What the task requires.
Below are the lines to check; count those holding the string "partenerul" and give only the number.

── Records for the task ──

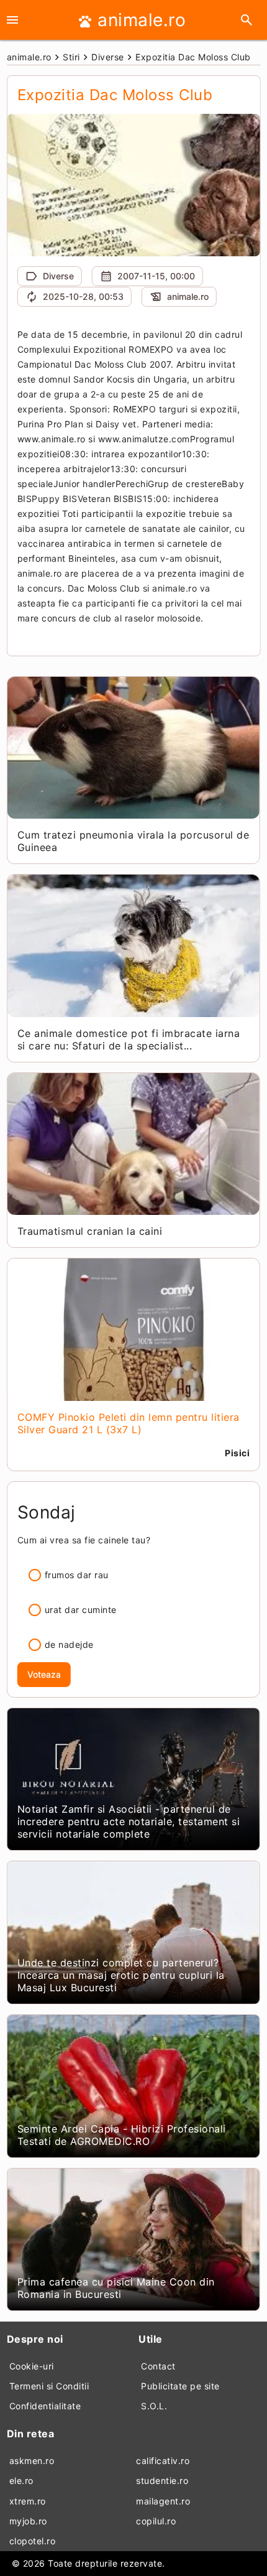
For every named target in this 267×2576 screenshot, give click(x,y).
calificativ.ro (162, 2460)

───
── Records for the task ──

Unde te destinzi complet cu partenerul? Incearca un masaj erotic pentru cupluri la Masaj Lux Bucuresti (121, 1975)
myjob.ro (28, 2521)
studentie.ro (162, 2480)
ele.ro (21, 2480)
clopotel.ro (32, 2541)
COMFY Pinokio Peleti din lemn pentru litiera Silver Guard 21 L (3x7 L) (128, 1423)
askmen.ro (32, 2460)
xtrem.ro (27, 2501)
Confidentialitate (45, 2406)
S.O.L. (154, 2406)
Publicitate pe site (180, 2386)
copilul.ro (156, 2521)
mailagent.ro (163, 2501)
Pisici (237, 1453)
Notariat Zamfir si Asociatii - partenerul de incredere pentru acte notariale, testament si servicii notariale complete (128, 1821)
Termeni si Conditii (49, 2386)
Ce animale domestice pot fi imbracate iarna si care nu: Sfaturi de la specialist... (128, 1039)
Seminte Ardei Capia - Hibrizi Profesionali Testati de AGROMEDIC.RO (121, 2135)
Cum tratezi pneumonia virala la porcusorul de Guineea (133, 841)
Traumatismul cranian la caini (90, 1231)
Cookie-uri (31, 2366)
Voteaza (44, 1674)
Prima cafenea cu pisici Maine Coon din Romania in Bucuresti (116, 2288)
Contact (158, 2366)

───

Exercise answer.
2